Thermotoga maritima is a hyperthermophilic, heterotorophic bacterium that is able to grow at 90deg. C. It produces two thermostable xylanases XynA and XynB.[43] XynA has a molecular mass of 120 kDa and appears to belong to F10. XynB has an apparent molecular mass of 40 kDa and probably belongs to F11. XynA and XynB exhibit optimal activity at 92deg. and 105deg. C, respectively. Both enzymes have acidic pH optima. A F10 xylanase from another Thermotoga species has been used to bleach kraft pulps.[44] Thermostabilization of the B. circulans xylanase has been achieved through the introduction of disulfide bonds.[45]
Xylanases with several different properties have been demonstrated in recent years. For example, they are often known to produce xylobiose, but an enzyme from Aeromonas has been shown to produce xylobiose exclusively.[46] Another Aeromonas xylanase produces only xylotetraose.[47]
Interaction of xylanases with their substrates depends upon the substitution of the xylan moiety. If xylan is substituted with arabinose, hydrolytic products with Streptomyces xylanase are slightly different than when glucuronic or 4-O-methylglucuronic acid substituents are present. This difference apparently does not depend on the sugar charge because when glucuronoxylan is reduced chemically to glucoxylan, the products are similar to those obtained with glucuronoxylan.[48] Products obtained from enzymatic digests of hardwood xylans suggest that this substrate may have (1->2) and (1->3) xylopyranosyl branches,[49] but it is also possible that such products arise from transglycosylation reactions.

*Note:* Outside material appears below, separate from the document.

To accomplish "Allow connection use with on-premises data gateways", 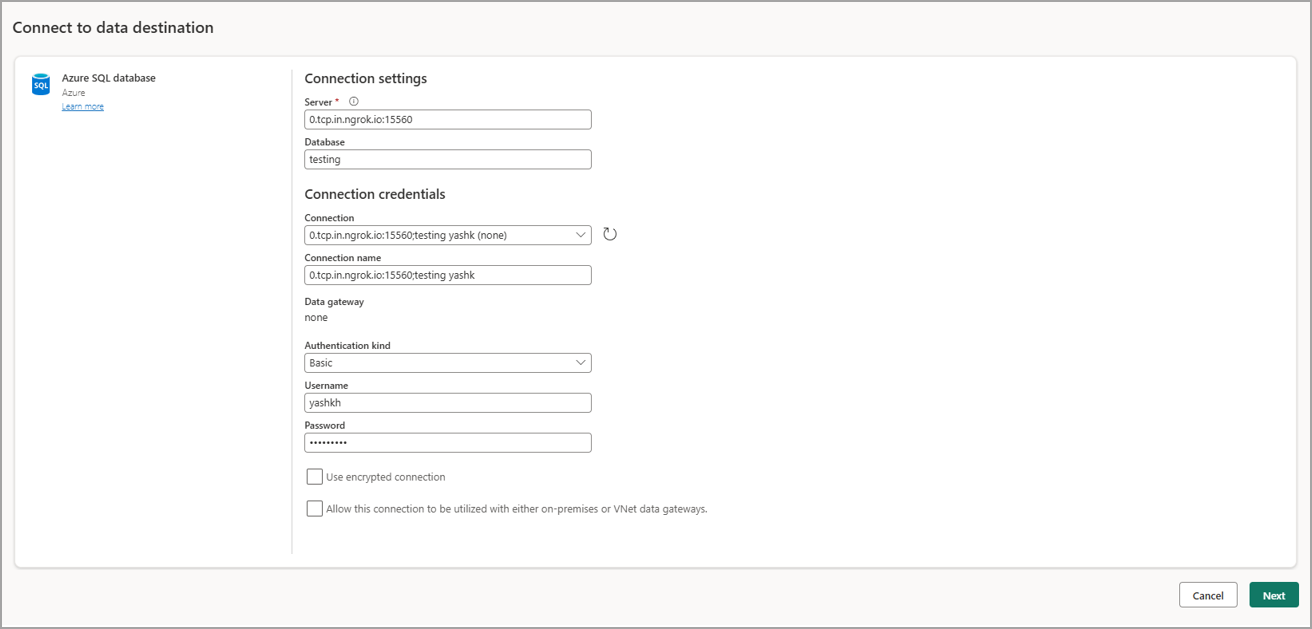I will click(314, 508).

Kraft cooking converts 4-O-methylglucuronic acid (MeGlcA) side groups into 4-deoxyhex-4-enuronic acid (HexA) groups almost completely. The HexA side groups are degraded by ozone or chlorine dioxide, but MeGlcA and arabinose side groups are relatively stable toward the bleaching chemicals.[50] The interaction of enzymes with kraft pulp depends on the presence of ionized side chains (see above) and the metal counter ions that may be present.[51] Metal-free pulp is poorly hydrolyzed. Xylanases exhibit different abilities to facilitate bleaching, but bleaching enhancement generally correlates with the release of chromophores from pulp.10
Elucidation of the tertiary structure and catalytic mechanisms of the two major families of microbial xylanases has enabled a better understanding of what determines the pH optimum and substrate binding sites. Genetic engineering has enhanced thermostability but not always with the desired activity at elevated temperature. Further engineering should improve the enzyme properties for commercial bleaching applications. The nature of the xylan binding and the details of enzyme interaction with side chains needs to better understood.

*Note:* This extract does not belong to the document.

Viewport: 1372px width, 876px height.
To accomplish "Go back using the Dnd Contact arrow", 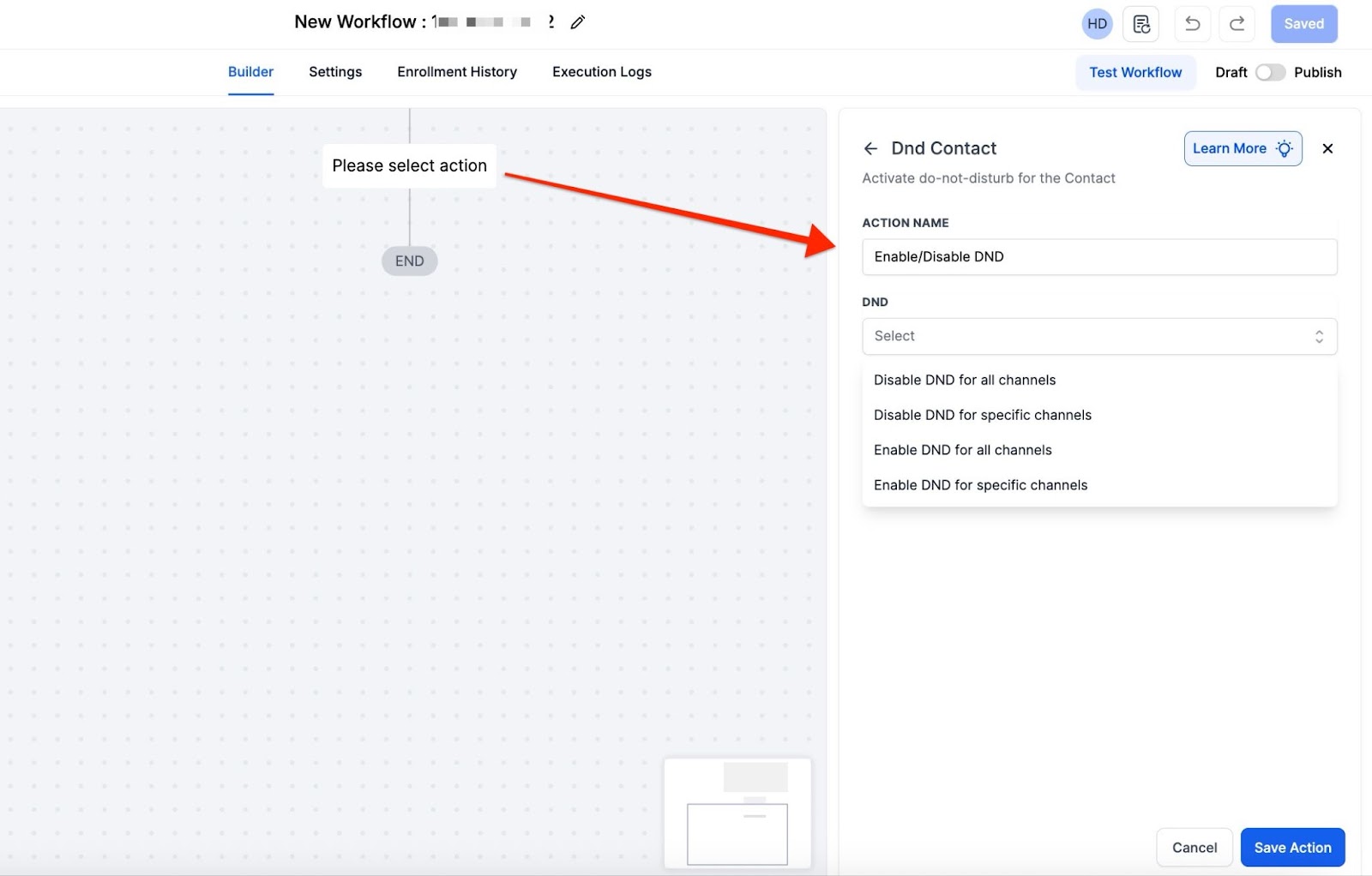I will [x=870, y=149].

For comments or further information write to Tom Jeffries: twjeffri@facstaff.wisc.edu
Figure 1. The overall three-dimensional structure of the Family 11 xylanases from Bacillus circulans (1XNB) and Trichoderma harzianum (1XND) are highly similar despite the great genetic distance that separates them.
Figure 2. With reference to 1XNB of Fig. 1, A) The helical xylan substrate is positioned in the trough formed between Tyr65 and Tyr69. Glu172 is the acid/base catalyst and Glu78 is the nucleophile. B) the glycone is bound to Glu78. This intermediate is retained during transglycosylating reactions. C) Water displaces the nucleophile. D) Dissociation and diffusion of the glycone (xylobiose) allows for movement of the enzyme to a new position on the substrate. Because the aglycone is released in step B and the glycone is released in D, many xylanases of Family 11 exhibit a random endo mechanism rather than progressivity.